Dan saat aku berdiri, lalu menatap matanya-

"Makanya jalan itu pakai mata, jangan pakai hati. Kalau pakai hati mah buat mencintai aku aja." ucap pria itu sambil mendekatkan wajahnya ke wajahku, lalu mengedipkan matanya.

Aku terpaku. Wajahnya tidak asing.

"Oh! Lo kan yang tadi di peternakan itu! Idih yakali gua suka sama lo!" Aku menjatuhkan barang-barangnya lagi dan mendorongnya.

"Need a hand?" tawarnya.

Aku aslinya mau marah. Cuma daripada tanganku sakit karena masih luka, mending aku suruh dia bawain barang belanjaanku, lalu nanti ku minta untuk dihantarkan pulang. Selesai, deh.

"Bawain ini dong, berat." Aku menyodorkan keranjang besi kepadanya.

"Ah elah gini doang masa berat, dasar boti."

"Heh! Wajar, ya! Tangan gue masih sakit. Bota boti bota boti, muke lu kayak sapi."

"Bercanda, Denka."

Dia ingat namaku? Aku bahkan tidak mengingat namanya. Kalau seperti ini, aku jadi merasa bersalah.

"Sendirian saja? Yang tadi itu mana?"

"Hah?"

"Yang bareng kamu ke peternakan tadi pagi. Itu siapa?"

Aku menganggukkan kepala. "Oh, itu Juyan, temen gue. Emangnya kenapa?"

"Nggak sih, saya kira dia pacar kamu."

"Dih, yakali gua pacaran sama cowok."

Aku hendak melengos. Tapi tiba-tiba pria itu menarik lenganku.

"Pulang bareng saya, Denka. Aman."

Aku melepaskan cengkeramannya. "Apa deh, aku bisa pulang naik ojek online."

Sekali lagi. Ia meraih lenganku.

"Saya mohon."

Matanya.

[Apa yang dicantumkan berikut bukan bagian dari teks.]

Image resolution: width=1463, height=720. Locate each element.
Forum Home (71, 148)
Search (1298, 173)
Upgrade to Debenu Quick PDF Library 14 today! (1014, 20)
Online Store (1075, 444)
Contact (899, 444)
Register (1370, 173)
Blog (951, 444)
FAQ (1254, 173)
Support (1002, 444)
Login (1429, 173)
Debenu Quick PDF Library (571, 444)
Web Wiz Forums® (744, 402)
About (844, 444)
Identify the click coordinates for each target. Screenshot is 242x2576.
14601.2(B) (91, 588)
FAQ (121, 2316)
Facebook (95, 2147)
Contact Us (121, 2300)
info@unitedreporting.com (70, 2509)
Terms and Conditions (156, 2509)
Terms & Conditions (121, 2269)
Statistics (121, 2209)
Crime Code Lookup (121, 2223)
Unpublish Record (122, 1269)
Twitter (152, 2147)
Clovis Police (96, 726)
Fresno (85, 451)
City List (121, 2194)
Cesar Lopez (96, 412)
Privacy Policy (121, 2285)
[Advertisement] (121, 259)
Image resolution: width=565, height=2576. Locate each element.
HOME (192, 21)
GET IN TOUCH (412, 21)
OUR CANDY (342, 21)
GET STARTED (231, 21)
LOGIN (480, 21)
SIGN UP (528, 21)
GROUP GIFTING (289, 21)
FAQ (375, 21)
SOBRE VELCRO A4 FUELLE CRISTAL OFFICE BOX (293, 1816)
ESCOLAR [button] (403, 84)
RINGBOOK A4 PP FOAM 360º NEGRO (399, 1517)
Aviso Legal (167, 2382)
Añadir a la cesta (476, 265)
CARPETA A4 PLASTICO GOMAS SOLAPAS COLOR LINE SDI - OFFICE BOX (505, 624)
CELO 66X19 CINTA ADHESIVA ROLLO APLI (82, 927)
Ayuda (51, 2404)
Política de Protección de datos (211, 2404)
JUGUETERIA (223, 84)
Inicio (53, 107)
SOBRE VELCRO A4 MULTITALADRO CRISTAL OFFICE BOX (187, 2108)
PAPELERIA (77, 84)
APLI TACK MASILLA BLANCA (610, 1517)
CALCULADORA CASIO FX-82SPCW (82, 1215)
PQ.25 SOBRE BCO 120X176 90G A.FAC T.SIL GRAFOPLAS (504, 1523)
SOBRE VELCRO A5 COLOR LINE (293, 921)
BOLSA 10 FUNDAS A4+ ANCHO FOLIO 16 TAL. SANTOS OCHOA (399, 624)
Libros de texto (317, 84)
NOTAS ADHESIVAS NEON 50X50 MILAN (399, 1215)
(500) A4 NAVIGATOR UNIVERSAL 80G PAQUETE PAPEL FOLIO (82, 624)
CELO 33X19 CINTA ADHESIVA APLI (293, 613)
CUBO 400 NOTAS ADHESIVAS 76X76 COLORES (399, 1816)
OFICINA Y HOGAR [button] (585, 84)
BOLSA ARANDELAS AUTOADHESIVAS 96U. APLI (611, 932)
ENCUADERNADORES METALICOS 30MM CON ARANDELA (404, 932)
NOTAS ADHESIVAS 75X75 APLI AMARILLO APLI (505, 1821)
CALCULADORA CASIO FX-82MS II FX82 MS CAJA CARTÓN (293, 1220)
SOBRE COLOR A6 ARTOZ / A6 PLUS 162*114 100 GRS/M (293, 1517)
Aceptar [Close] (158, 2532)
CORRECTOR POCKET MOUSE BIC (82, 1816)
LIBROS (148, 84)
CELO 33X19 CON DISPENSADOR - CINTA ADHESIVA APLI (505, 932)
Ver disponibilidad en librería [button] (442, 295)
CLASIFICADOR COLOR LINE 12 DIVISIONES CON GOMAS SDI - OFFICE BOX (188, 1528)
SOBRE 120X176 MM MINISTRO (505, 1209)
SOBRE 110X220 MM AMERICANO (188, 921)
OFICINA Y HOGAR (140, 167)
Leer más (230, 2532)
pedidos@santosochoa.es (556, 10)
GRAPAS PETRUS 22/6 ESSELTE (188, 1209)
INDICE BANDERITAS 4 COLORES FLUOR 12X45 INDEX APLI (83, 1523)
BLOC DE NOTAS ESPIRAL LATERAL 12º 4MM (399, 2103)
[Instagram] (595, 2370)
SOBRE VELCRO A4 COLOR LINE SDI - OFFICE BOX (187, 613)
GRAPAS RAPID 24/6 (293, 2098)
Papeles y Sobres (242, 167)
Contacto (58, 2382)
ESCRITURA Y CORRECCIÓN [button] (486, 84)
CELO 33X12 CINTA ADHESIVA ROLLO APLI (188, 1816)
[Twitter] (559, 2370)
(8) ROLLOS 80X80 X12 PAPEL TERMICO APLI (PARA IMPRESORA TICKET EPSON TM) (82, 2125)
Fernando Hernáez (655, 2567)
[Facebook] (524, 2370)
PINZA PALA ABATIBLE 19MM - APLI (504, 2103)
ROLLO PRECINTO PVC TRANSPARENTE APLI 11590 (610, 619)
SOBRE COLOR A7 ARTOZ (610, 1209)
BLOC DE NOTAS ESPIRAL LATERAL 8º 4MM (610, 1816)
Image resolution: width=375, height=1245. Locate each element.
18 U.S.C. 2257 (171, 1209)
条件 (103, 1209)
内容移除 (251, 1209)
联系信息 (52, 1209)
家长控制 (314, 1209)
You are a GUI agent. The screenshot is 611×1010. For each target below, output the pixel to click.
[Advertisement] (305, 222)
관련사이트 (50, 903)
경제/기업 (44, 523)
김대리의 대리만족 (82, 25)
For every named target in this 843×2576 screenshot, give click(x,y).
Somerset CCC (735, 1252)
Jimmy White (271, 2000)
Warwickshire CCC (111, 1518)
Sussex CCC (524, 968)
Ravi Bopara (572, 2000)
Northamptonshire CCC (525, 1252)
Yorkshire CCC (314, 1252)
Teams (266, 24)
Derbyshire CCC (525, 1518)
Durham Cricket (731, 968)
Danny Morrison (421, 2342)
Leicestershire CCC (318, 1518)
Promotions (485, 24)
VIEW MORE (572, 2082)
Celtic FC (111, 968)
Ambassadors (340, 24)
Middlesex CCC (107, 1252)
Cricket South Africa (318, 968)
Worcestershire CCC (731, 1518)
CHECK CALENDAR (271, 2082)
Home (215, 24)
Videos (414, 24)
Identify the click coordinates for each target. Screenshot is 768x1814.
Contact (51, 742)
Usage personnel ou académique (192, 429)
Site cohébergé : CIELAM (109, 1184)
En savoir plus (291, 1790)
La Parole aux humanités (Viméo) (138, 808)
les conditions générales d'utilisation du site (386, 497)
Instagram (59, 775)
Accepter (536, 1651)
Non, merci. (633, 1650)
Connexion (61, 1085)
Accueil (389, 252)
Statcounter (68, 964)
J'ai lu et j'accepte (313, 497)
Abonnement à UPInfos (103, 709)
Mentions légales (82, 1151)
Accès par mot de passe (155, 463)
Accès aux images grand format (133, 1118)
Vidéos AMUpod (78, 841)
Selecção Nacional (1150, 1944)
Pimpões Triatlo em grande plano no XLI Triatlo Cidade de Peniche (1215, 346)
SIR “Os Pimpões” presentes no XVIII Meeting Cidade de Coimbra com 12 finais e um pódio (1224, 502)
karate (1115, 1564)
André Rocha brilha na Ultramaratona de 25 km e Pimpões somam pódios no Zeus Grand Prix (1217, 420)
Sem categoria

Kenapa bisa ada mata seindah itu?

Aku memutar bola mata. Dengan pasrah mengatakan, "Iya, boleh."

Pria itu hanya tersenyum. Mengambil kembali pakaian-pakaiannya yang tadi kujatuhkan ke lantai. Dan dengan penuh percaya diri, ia meraih tanganku. Menggenggamnya erat-erat sambil berjalan ke arah kasir. Entah mengapa, ada secuil perasaan senang. Secuil saja sih.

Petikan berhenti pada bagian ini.